§ Text excerpt
»»
Discussion:
[Dnsmasq-discuss] Disabling dynamic DHCP assignment for known hosts
Todd Sankey
2017-03-15 20:14:06 UTC
Permalink
Our setup has two wifi networks with different network addresses, one for
employees and one for guests. On the employee network, the hosts all have
static host entries that include IP addresses. The guest network has no
static host entries. What we would like to do is prevent the employee
machines from getting any assignment on the guest network.

We tried using "tag:!known" in the dhcp-range configuration, and we have
tried a tag-if statement that sets a tag based on the guest network
interface and known followed by a dhcp-ignore. Neither works.

Looking through the code, I think it is because when looking for a
dhcp_config entry, the search is filtered by whether the assigned address
is valid for the interface the request was received on. Since the static
assignments are only valid for the employee network, when a request is
received on the guest network, the static assignments are not valid so the
"known" tag is never set. As a result, neither the dhcp-range tag filter
nor the tag-if filter has the desired effect.

I next tried having dhcp-host entries for every employee machine, one with
a static assignment on the employee network, and one with a static
assignment on guest network and appending "ignore" to the guest network
entry. This seems to have the desired behaviour in that employee machines
cannot get on the guest network. However, this obviously doubles the work
of maintaining the host list. I am also not sure what this does to the
guest address range having these static but ignored assignments.

Is there a better way to do this in the current version (2.76)?

If not, would it be a reasonable feature request to extend the handling of
dhcp-host settings so that if there is an IP assignment and "ignore" is
specified, then the host is ignored on networks where the IP assignment is
not valid?
Todd Sankey
2017-04-19 18:36:46 UTC
Permalink
I tried a different approach. I created a patch (attached) so that the tag
"knownother" is applied if there is a host definition that applies to a
different context. In our setup, we then added "dhcp-ignore=tag:knownother".
Post by Todd Sankey
Our setup has two wifi networks with different network addresses, one for
employees and one for guests. On the employee network, the hosts all have
static host entries that include IP addresses. The guest network has no
static host entries. What we would like to do is prevent the employee
machines from getting any assignment on the guest network.
We tried using "tag:!known" in the dhcp-range configuration, and we have
tried a tag-if statement that sets a tag based on the guest network
interface and known followed by a dhcp-ignore. Neither works.
Looking through the code, I think it is because when looking for a
dhcp_config entry, the search is filtered by whether the assigned address
is valid for the interface the request was received on. Since the static
assignments are only valid for the employee network, when a request is
received on the guest network, the static assignments are not valid so the
"known" tag is never set. As a result, neither the dhcp-range tag filter
nor the tag-if filter has the desired effect.
««
§ Jobs
1. Reproduce the part of the Dnsmasq thread that starts at the words "I next tried" and ends after "but ignored assignments.".
2. In the Dnsmasq thread, what tag does the attached patch apply when a host definition applies to a different context?

§ Records provided
»»
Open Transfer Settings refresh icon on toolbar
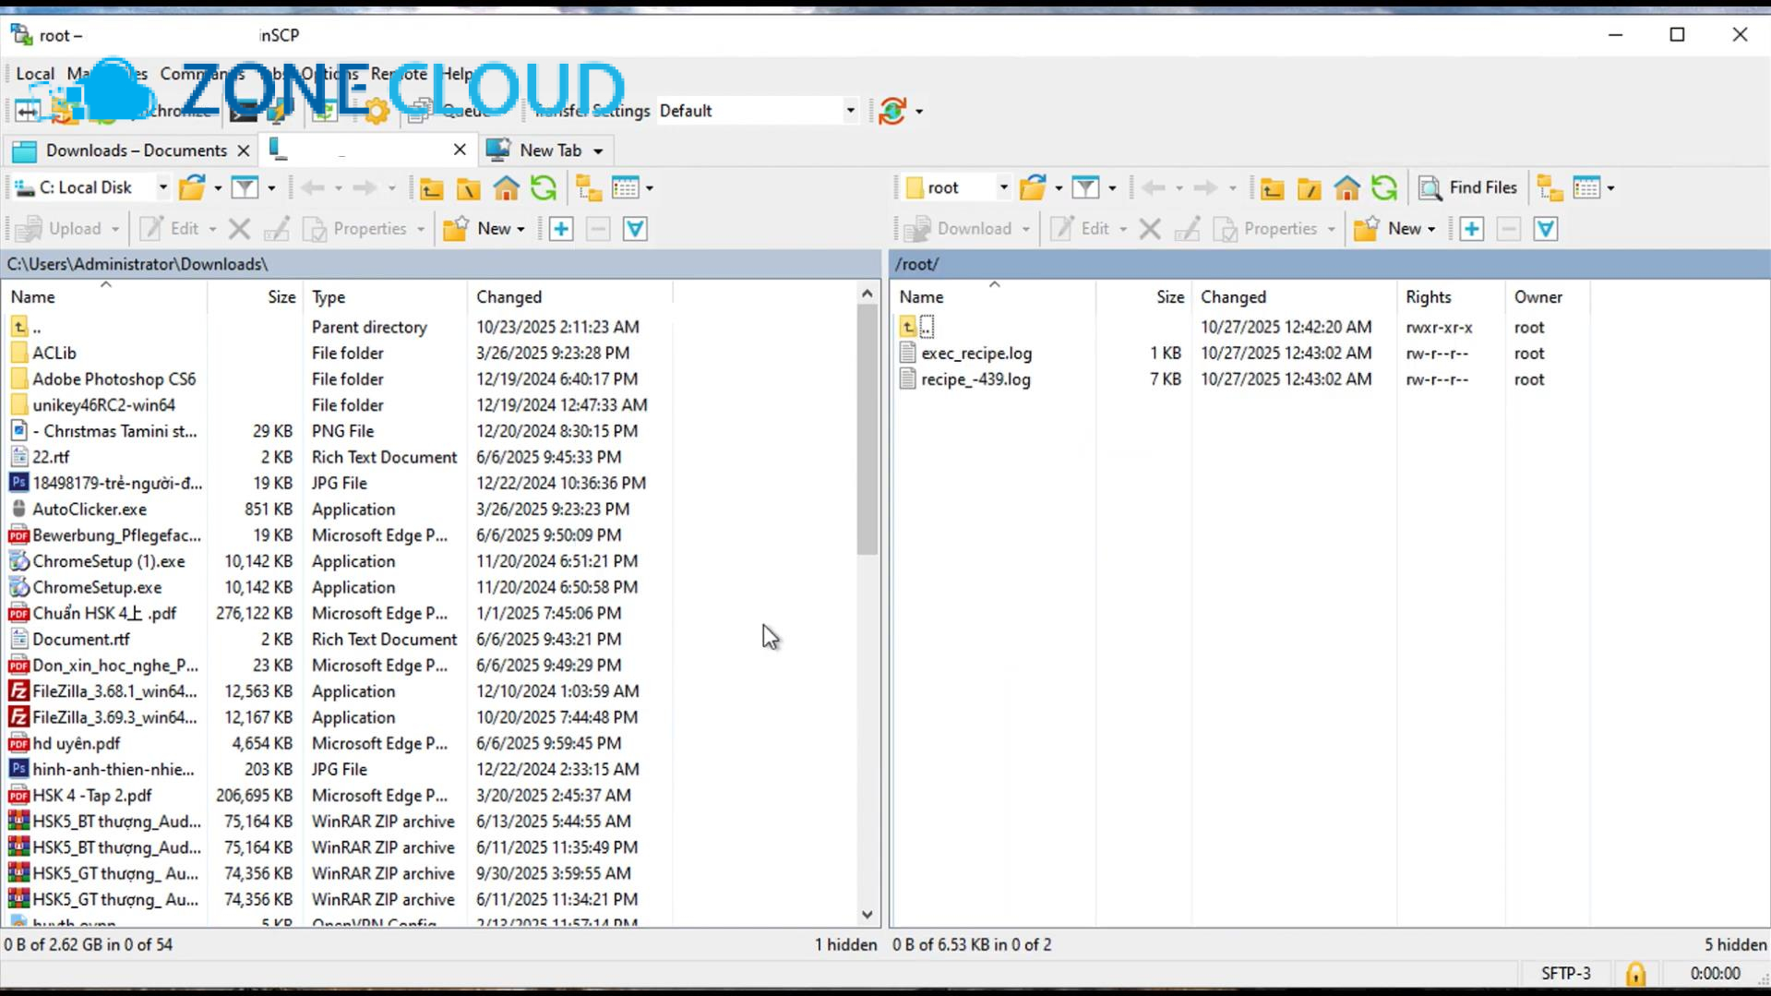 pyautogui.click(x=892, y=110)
««
»»
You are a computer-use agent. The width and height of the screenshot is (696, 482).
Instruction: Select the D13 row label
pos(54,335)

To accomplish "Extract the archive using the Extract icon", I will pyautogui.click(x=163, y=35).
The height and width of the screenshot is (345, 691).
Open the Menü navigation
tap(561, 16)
««
§ Task-by-task results
1.
I next tried having dhcp-host entries for every employee machine, one with
a static assignment on the employee network, and one with a static
assignment on guest network and appending "ignore" to the guest network
entry. This seems to have the desired behaviour in that employee machines
cannot get on the guest network. However, this obviously doubles the work
of maintaining the host list. I am also not sure what this does to the
guest address range having these static but ignored assignments.

2. The tag "knownother".